The Canterbury Tales: The Miller's Tale
by Geoffrey Chaucer
The Canterbury Tales: The Miller's Tale Foolishness and Folly Quotes
How we cite our quotes: Citations follow this format: (Line). We used the line numbering found on Librarius's online edition.
And thus she maketh Absolon hire ape,
And al his ernest turneth til a jape.
Is it really Alisoun who makes Absolon appear foolish? Or is it his own refusal to give up the courtship in the face of continued rejection? There is a way in which Alisoun turns Absolon's earnestness into a joke, in her refusal to take it seriously herself.
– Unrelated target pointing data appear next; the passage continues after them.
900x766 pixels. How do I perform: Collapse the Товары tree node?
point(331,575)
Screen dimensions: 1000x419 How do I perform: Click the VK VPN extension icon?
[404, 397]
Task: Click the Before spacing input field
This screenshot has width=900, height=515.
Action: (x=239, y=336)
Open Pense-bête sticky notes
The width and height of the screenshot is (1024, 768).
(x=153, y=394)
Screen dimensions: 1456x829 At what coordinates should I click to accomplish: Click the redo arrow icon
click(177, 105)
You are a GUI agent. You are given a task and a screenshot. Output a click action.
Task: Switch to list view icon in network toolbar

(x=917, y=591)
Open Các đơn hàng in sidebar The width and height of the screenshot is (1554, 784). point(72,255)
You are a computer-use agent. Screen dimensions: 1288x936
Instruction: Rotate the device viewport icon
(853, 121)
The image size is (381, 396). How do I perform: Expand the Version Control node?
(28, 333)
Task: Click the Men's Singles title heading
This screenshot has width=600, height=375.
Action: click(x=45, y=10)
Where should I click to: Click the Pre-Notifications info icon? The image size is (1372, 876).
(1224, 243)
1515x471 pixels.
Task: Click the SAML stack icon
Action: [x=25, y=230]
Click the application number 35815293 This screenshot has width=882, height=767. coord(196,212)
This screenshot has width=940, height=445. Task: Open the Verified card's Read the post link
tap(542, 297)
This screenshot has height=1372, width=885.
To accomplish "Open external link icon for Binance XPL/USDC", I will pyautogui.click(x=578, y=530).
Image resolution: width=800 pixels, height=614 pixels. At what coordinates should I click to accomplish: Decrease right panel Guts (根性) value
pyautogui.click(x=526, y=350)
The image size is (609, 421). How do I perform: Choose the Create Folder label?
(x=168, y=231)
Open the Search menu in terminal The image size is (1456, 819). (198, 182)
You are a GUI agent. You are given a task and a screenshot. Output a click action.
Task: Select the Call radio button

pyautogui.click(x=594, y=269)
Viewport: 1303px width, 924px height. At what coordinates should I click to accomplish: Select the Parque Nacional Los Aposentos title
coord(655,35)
. . . Nicholas shal shapen him a whyle
This sely jalous housbond to bigyle.
"Sely" means stupid, but it also means innocent and harmless, the implication being that the innocent lack guile. It's a perfect word to describe John, whose "sely"-ness derives from a somewhat innocent nature that fails to see the treachery in others.
Ye, blessed be alwey a lewed man
That noght but only his bileeve can!
John's defense of the "lewed" or "unlearned" is rendered foolish by the ease with which he is duped by Nicholas only a few lines later. If John had probed further into Nicholas's story, perhaps he would not have been so easily tricked.